My intuition is that with random variables X, Y and Z, then you can get everything you need from the pdf f(x,y,z). By normalizing f(x,y_{0},z_{0}), it seems that you should get f(x|y_{0},z_{0}), the conditional probability distribution of X given that Y=y_{0} and Z=z_{0}. Clearly, f(a,b|x_{0}) should be constant over the square (a,b)∈[0,x_{0}]^{2}, so f(a,b|x_{0})=1/(x_{0})^{2}. I am visualizing the domain of f(a,b,x) as an inverted pyramid with its vertex at (0,0,0) and its base is a square with vertices (0,0,1), (1,0,1), (1,1,1), and (0,1,1). Each horizontal slice should be a square with the same infinitesimal "mass" of dx. So then f(a,b,x) = 1/x^{2} within this pyramid and is zero elsewhere.

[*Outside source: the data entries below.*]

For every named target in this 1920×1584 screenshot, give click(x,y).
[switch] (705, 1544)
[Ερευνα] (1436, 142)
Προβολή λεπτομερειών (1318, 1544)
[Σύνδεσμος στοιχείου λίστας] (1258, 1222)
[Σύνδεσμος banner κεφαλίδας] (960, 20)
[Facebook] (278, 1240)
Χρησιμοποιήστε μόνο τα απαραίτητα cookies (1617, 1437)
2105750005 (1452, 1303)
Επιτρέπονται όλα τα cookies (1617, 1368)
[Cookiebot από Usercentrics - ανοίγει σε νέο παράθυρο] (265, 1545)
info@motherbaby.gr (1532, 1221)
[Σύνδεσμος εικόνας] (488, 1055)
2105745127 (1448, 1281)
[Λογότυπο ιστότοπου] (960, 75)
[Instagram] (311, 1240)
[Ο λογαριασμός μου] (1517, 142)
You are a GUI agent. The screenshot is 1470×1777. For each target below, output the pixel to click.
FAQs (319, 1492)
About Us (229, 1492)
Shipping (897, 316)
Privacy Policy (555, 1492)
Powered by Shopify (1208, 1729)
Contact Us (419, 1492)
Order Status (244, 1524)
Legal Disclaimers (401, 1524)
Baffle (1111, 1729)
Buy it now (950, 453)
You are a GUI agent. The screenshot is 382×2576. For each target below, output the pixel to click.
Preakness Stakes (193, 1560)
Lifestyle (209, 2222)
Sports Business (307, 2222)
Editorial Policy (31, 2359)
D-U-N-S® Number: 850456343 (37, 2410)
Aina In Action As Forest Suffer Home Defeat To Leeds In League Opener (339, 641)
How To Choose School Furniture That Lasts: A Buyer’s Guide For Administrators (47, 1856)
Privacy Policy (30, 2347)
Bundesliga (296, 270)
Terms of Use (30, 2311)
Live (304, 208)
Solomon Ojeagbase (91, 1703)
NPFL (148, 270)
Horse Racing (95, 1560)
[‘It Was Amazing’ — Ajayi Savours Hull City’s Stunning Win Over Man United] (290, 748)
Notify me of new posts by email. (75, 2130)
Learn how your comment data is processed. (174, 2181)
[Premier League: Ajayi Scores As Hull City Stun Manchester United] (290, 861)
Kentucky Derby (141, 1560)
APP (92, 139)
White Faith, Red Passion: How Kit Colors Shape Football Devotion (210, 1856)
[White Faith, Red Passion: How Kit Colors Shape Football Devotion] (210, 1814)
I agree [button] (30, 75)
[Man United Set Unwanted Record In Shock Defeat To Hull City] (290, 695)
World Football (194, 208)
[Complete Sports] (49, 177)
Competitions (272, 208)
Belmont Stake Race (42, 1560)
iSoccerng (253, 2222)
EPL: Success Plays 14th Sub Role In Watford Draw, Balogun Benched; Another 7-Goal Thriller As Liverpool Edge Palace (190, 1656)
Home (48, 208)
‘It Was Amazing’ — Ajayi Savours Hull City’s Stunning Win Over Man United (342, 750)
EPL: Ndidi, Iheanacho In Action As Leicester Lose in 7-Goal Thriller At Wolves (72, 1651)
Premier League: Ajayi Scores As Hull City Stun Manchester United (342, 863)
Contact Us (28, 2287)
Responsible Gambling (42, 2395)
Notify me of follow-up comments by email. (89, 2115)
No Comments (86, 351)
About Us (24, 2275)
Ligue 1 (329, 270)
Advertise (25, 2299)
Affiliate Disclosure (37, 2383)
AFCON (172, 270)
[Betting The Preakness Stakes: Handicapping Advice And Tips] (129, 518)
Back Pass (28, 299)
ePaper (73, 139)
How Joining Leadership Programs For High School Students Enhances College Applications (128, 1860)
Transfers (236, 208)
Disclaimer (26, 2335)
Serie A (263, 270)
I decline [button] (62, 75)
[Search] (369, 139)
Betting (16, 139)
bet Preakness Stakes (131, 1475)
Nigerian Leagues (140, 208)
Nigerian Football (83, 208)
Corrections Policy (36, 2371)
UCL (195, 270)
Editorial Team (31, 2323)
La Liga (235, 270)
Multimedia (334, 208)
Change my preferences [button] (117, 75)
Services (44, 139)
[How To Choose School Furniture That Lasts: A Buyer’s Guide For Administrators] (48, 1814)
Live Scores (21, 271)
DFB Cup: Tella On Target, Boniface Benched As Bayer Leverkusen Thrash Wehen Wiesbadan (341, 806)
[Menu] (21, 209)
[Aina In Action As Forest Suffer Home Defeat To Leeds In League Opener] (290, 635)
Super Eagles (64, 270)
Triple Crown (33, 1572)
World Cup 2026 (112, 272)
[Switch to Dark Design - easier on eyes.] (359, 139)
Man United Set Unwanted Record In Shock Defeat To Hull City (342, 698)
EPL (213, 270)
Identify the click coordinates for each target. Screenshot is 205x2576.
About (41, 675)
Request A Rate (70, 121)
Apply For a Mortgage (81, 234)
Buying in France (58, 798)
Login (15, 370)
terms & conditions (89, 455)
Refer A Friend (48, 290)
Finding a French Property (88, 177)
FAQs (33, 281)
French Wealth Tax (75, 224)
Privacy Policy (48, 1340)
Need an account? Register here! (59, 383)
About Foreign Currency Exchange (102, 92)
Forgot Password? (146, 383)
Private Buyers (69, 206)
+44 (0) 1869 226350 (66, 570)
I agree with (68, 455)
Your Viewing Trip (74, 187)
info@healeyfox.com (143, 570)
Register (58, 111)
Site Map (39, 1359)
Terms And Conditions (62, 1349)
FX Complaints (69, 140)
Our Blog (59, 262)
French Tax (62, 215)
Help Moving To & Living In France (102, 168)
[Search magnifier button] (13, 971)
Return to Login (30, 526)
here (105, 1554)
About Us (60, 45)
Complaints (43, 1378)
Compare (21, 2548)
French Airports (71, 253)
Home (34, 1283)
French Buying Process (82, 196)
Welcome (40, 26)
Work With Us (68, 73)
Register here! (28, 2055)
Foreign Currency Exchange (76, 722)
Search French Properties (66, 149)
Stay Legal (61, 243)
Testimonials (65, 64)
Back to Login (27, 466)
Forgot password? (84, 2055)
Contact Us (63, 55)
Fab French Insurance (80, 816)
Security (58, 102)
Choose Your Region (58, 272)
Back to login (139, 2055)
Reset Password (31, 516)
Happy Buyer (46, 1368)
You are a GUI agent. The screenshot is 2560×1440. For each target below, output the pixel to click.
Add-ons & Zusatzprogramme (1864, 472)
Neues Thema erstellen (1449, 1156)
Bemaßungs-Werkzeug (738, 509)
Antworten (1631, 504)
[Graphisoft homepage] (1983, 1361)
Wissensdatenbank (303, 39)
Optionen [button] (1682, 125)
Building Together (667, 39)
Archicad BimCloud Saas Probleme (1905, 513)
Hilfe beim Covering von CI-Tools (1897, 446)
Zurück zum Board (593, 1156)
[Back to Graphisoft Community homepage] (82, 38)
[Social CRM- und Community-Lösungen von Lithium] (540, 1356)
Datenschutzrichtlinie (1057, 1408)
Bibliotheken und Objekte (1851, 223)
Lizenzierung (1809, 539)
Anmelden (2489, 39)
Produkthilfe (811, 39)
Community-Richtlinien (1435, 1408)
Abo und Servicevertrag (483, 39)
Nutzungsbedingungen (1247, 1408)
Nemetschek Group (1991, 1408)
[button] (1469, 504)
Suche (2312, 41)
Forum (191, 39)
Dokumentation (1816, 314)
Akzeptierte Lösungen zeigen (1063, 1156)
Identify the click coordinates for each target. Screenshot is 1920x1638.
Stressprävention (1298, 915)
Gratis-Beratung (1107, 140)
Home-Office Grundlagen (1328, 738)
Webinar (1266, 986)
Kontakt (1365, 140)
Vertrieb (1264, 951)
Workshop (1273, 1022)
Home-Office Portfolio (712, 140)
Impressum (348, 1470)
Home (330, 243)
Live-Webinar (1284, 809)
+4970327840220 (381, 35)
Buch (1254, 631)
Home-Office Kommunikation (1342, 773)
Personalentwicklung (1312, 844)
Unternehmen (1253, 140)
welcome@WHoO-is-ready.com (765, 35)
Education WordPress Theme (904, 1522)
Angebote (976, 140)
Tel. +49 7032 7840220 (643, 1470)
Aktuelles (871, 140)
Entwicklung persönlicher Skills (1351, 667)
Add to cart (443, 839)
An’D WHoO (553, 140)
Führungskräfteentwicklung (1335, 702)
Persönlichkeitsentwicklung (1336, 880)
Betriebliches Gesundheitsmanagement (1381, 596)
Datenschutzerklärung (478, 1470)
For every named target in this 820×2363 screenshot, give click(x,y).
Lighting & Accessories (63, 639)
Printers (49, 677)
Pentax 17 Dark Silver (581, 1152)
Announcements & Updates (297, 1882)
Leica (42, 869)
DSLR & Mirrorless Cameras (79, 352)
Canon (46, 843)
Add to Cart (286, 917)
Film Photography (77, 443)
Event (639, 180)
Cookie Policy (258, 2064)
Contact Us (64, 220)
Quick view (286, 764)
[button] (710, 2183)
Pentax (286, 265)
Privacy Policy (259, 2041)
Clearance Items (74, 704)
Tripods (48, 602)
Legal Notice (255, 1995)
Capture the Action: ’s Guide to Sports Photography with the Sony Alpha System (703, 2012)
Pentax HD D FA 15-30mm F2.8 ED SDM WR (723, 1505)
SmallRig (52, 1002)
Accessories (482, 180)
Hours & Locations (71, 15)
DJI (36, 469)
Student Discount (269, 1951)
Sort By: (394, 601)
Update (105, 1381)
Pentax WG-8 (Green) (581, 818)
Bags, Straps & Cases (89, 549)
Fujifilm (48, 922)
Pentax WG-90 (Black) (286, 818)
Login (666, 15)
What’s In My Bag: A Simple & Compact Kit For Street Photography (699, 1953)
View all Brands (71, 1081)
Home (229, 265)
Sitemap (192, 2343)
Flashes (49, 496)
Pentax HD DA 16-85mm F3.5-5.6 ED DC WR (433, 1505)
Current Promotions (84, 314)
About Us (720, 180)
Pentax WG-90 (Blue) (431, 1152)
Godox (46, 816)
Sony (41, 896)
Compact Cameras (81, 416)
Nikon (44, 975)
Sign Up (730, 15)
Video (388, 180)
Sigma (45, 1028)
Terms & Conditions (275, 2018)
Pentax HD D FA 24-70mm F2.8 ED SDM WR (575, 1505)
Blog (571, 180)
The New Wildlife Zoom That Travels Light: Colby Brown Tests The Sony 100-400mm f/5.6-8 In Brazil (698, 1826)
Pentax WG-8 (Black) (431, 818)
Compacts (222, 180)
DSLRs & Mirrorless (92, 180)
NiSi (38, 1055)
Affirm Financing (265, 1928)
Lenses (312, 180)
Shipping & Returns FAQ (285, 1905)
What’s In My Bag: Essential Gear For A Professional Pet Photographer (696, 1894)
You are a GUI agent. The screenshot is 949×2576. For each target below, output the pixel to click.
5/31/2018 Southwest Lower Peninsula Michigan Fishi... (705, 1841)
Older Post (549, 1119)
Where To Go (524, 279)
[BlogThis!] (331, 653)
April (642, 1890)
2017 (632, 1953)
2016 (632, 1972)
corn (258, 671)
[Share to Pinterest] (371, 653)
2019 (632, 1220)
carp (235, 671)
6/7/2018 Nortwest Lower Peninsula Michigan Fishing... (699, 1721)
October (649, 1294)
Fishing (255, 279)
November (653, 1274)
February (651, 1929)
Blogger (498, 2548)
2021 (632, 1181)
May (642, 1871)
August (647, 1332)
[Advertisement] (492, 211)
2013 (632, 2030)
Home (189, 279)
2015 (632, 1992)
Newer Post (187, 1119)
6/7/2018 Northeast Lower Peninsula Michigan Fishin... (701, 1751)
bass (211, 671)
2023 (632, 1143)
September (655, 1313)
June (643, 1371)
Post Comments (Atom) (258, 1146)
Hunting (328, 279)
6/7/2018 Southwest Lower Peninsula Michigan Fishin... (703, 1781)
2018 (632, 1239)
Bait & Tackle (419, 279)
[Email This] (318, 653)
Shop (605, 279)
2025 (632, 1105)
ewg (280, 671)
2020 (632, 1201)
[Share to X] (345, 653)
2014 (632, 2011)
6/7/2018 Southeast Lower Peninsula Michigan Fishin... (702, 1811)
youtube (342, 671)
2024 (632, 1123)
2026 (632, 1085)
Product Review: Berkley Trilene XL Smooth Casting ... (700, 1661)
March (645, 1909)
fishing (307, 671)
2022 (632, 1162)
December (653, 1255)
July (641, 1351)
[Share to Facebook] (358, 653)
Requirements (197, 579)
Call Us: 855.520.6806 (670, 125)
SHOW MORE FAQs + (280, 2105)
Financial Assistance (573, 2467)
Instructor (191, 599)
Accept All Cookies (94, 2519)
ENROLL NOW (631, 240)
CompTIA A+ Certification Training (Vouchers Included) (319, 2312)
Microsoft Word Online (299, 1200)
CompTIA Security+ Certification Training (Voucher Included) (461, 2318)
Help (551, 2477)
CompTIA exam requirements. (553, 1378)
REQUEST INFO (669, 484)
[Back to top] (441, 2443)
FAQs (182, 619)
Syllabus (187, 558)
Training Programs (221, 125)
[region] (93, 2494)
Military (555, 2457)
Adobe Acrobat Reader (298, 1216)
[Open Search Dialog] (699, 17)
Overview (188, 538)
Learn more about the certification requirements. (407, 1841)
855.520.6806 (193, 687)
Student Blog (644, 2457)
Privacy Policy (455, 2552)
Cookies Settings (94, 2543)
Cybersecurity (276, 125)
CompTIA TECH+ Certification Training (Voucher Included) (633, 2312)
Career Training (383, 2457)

OK, now what about f(δ,x)? Fixing X=x_{0} again, f(a,b|x_{0}) is just a uniform distribution over a square. My gut tells me that f(δ|x_{0}) is proportional to the length of the level curve of δ(a,b) = |a-b| in this domain. This is just C*2*sqrt(2)*(x_{0}-δ). Normalizing over the domain [0,x] gives f(δ,x)=2*(x-δ)/x^{2}.

Now then, f(x|δ)=C*2*(x-δ)/x^{2}. x can take any value in [δ,1], so this must integrate to 1 over that interval. Doing the integral makes C=2*δ-2-2*ln(δ). Now we got f(x|δ) = 1/(δ-1-ln(δ))*(x-δ)/x^{2}. The expected value of x under this pdf is the integral of x*f(x|δ) on the interval of all possible x values, namely [δ,1]. Thus the expected value of x given δ is (1-δ+δ*ln(δ))(δ-1-ln(δ)).